Individual study: The power of genetic monitoring for studying demography, ecology, and genetics of a reintroduced brown bear population

Published source details

De Barba M., Waits L.P., Garton O.E., Genovesi P., Randi E., Mustoni A. & Groff C. (2010) The power of genetic monitoring for studying demography, ecology, and genetics of a reintroduced brown bear population. Molecular Ecology, 19, 3938-3951


This study is summarised as evidence for the intervention(s) shown on the right. The icon shows which synopsis it is relevant to.

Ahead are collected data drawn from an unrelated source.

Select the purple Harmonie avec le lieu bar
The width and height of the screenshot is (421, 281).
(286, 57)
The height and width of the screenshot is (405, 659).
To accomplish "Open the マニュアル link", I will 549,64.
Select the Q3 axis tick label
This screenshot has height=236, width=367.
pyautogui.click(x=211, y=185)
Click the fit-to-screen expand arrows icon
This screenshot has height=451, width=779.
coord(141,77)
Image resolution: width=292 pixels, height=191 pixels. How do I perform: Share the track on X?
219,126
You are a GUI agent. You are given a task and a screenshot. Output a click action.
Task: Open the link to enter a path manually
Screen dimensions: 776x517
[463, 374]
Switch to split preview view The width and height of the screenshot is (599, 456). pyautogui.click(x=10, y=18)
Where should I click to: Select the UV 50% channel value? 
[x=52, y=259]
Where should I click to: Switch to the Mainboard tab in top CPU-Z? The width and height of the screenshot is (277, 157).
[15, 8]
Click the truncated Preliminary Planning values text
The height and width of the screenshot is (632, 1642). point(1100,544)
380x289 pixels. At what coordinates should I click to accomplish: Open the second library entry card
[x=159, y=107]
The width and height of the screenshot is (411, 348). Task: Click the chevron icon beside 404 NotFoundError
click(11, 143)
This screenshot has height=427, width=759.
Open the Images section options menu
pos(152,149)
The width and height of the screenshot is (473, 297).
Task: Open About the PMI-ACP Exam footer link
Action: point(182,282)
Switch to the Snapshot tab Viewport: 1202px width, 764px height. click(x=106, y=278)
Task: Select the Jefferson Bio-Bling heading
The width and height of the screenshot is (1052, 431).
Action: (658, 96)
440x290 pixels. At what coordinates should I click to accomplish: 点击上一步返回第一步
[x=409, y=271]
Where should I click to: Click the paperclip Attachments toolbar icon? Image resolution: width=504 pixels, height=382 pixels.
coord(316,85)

Translocate to re-establish or boost populations in native range Terrestrial Mammal Conservation

A study in 1999–2008 in an area of mixed agricultural land, forest, and grassland in the Alps of northern Italy (De Barba et al. 2010) found that following translocation, brown bears Ursus arctos bred successfully in the release area and the population increased, but genetic diversity declined. Three years after the first translocations, there were 10 bears in the area. By nine years after the first translocations, this increased to 27–31 bears. Over this time, 35 cubs had been born. However, genetic diversity declined over time (data reported as allelic richness). In 1999–2002, nine bears were caught in Slovenia and translocated into Trentino, Italy, where the resident population had fallen to around three individuals. In 2002–2008, hair and faecal samples were collected opportunistically and along transects. Samples were also collected from bear carcasses found in the area. DNA from these samples was analysed to identify individuals and to measure genetic diversity.